§ Dataset entries
-- Opening Marker --

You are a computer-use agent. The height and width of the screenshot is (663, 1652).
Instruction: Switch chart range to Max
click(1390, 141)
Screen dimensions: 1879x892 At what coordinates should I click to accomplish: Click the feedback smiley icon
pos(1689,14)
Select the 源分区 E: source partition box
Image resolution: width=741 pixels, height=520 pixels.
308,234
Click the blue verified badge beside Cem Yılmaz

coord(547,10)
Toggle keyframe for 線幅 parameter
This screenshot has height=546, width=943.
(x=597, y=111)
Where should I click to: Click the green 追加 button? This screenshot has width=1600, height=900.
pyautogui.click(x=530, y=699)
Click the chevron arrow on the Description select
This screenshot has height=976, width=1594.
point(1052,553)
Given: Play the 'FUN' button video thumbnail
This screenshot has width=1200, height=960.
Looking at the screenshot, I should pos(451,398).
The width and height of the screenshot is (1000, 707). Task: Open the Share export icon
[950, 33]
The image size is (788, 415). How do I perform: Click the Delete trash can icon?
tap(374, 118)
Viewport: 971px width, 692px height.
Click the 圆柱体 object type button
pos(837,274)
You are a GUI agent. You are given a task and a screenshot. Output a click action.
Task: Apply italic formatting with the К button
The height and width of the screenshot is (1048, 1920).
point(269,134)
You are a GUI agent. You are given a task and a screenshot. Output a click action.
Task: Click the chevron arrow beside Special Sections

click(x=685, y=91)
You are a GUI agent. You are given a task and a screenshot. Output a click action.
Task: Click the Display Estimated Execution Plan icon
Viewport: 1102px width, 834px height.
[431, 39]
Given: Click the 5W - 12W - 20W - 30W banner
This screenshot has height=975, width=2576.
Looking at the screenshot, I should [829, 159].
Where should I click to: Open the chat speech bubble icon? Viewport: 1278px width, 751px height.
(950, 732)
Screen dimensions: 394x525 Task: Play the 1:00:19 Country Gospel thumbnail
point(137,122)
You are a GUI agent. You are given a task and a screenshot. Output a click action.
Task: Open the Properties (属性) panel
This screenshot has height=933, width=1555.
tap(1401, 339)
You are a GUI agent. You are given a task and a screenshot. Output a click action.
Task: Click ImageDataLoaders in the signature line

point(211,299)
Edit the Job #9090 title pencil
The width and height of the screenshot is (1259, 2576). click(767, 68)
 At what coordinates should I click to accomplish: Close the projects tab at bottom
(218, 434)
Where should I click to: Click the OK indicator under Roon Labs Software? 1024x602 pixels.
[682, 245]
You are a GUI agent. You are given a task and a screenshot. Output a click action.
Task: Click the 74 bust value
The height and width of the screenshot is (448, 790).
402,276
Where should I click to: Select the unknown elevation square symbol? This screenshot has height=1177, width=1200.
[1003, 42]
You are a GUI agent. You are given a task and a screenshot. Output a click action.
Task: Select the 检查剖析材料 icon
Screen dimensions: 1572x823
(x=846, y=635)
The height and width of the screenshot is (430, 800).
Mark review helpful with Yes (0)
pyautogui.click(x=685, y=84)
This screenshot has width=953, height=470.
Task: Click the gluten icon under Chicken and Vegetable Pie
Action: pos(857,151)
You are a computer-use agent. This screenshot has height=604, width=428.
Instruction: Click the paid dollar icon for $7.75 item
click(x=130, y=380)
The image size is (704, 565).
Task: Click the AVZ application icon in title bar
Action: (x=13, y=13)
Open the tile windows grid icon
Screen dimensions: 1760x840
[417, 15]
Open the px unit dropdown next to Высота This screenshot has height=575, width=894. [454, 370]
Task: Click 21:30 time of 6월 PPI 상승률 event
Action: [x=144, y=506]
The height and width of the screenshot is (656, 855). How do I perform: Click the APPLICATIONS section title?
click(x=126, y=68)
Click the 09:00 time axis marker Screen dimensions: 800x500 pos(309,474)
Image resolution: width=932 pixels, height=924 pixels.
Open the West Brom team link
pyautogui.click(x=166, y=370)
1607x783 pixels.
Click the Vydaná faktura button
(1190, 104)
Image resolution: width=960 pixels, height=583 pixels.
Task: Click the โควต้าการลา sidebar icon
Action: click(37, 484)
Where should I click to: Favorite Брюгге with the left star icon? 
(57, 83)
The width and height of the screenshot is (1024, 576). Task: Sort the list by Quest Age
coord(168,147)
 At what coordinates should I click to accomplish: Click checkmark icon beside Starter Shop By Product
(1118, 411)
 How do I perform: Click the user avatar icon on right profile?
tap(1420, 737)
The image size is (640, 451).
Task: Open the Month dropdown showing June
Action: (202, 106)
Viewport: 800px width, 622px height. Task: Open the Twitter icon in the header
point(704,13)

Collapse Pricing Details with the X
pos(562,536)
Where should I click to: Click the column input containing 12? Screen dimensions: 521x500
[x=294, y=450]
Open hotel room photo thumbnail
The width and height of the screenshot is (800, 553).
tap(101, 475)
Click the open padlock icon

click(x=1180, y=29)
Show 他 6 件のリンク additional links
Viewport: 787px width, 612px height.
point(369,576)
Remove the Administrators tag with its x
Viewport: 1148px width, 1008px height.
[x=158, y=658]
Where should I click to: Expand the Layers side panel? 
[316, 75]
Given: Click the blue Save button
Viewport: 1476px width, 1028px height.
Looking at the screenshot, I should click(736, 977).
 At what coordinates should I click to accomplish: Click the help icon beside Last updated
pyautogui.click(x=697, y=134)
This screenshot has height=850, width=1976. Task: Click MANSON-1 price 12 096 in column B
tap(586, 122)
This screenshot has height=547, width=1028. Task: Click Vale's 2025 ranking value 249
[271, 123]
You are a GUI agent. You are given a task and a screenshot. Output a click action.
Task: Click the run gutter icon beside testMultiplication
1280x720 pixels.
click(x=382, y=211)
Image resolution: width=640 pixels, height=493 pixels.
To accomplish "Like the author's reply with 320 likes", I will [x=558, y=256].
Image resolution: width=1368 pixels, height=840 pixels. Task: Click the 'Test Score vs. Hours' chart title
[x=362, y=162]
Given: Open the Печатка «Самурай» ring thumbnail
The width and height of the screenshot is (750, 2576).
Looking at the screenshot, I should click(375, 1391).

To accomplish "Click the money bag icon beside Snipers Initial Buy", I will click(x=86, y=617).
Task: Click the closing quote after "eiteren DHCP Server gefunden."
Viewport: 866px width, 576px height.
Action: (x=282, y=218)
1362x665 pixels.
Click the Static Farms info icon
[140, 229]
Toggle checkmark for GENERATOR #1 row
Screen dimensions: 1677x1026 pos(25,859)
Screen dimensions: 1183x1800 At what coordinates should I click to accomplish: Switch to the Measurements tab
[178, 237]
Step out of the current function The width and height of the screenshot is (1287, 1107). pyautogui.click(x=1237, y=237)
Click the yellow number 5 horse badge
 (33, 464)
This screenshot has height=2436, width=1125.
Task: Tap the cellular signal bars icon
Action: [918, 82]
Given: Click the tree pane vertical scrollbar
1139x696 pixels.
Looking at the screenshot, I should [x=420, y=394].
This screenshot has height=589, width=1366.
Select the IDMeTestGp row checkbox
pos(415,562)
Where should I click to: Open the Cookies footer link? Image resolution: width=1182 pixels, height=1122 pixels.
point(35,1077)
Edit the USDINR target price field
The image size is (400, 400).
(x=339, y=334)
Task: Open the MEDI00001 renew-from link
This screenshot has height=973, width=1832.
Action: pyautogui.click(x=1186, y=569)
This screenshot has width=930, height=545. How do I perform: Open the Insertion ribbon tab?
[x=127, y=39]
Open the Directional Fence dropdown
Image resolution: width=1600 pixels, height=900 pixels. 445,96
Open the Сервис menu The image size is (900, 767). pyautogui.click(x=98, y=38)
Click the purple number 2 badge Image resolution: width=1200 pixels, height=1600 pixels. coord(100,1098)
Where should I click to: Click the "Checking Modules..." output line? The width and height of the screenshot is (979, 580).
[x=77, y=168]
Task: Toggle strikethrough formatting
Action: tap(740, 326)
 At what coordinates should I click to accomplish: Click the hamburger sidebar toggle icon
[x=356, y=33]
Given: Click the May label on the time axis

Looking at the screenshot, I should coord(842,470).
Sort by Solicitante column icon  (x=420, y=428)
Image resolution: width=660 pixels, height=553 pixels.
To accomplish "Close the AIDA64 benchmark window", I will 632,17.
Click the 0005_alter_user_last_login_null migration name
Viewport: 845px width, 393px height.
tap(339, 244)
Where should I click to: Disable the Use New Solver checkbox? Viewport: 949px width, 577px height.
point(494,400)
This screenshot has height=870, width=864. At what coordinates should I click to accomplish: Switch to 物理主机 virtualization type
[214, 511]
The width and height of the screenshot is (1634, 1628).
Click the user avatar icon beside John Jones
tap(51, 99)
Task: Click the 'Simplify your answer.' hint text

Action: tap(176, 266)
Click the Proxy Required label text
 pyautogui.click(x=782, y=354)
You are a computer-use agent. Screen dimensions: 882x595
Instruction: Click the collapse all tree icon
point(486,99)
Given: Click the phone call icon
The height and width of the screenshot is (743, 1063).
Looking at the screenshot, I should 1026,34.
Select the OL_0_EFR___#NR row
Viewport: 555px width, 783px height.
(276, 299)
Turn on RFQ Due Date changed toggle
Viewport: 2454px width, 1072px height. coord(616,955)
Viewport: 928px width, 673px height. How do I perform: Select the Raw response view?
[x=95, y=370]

-- Closing Marker --

§ Problem to work on
The lines to extract from the data above begin with the line containing "Open the Сервис" and end with the line containing "Sort by Solicitante". Extract them exactly, including both.

§ The completed task
Open the Сервис menu The image size is (900, 767). pyautogui.click(x=98, y=38)
Click the purple number 2 badge Image resolution: width=1200 pixels, height=1600 pixels. coord(100,1098)
Where should I click to: Click the "Checking Modules..." output line? The width and height of the screenshot is (979, 580).
[x=77, y=168]
Task: Toggle strikethrough formatting
Action: tap(740, 326)
 At what coordinates should I click to accomplish: Click the hamburger sidebar toggle icon
[x=356, y=33]
Given: Click the May label on the time axis

Looking at the screenshot, I should coord(842,470).
Sort by Solicitante column icon  (x=420, y=428)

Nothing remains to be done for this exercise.